Dawn Smith-Sherwood, Department of Foreign Languages (Spanish) recently published A Laboratory of Her Own: Women and Science in Spanish Culture (Vanderbilt University Press 2021) with co-editors Victoria Ketz (LaSalle University, Philadelphia) and Debra Faszer-McMahon (Seton Hill University, Greensburg).
From VUP: "A Laboratory of Her Own gathers diverse voices to address women's interaction with STEM fields in the context of Spanish cultural production. This volume focuses on the many ways the arts and humanities provide avenues for deepening the conversation about how women have been involved in, excluded from, and represented within the scientific realm.
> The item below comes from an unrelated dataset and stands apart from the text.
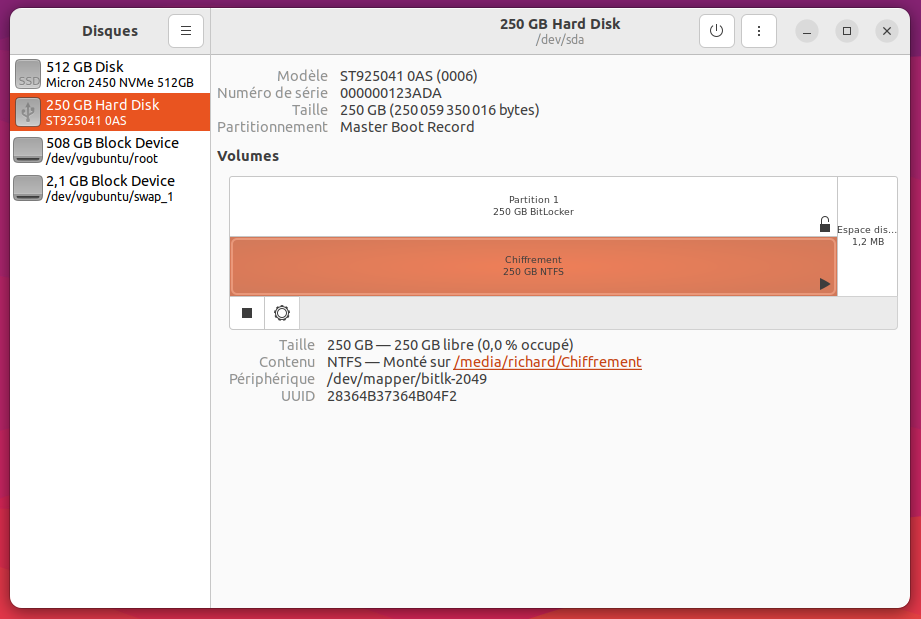
Task: Open additional partition options gear menu
Action: 282,313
"While women's historic exclusion from STEM fields has been receiving increased scrutiny worldwide, women within the Spanish context have been perhaps even more peripheral given the complex socio-cultural structures emanating from gender norms and political ideologies dominant in nineteenth- and twentieth-century Spain. Nonetheless, Spanish female cultural producers have long been engaged with science and technology, as expressed in literature, art, film, and other genres. Spanish arts and letters offer diverse representations of the relationships between women, gender, sexuality, race, and STEM fields.
"A Laboratory of Her Own studies representations of a diverse range of Spanish women and scientific cultural products from the late nineteenth through the twenty-first centuries. STEM topics include the environment, biodiversity, temporal and spatial theories, medicine and reproductive rights, neuroscience, robotics, artificial intelligence, and quantum physics. These scientific themes and other issues are analyzed in narratives, paintings, poetry, photographs, science fiction, medical literature, translation, newswriting, film, and other forms."
From Mary Wyer, editor of Women, Science, and Technology: A Reader in Feminist Science Studies: "This is a careful, cogent, fascinating, and well-researched collection of essays about the cultural, historical, and political contexts in which artists and authors interrogated STEM and gender themes in Spain. A groundbreaking collection."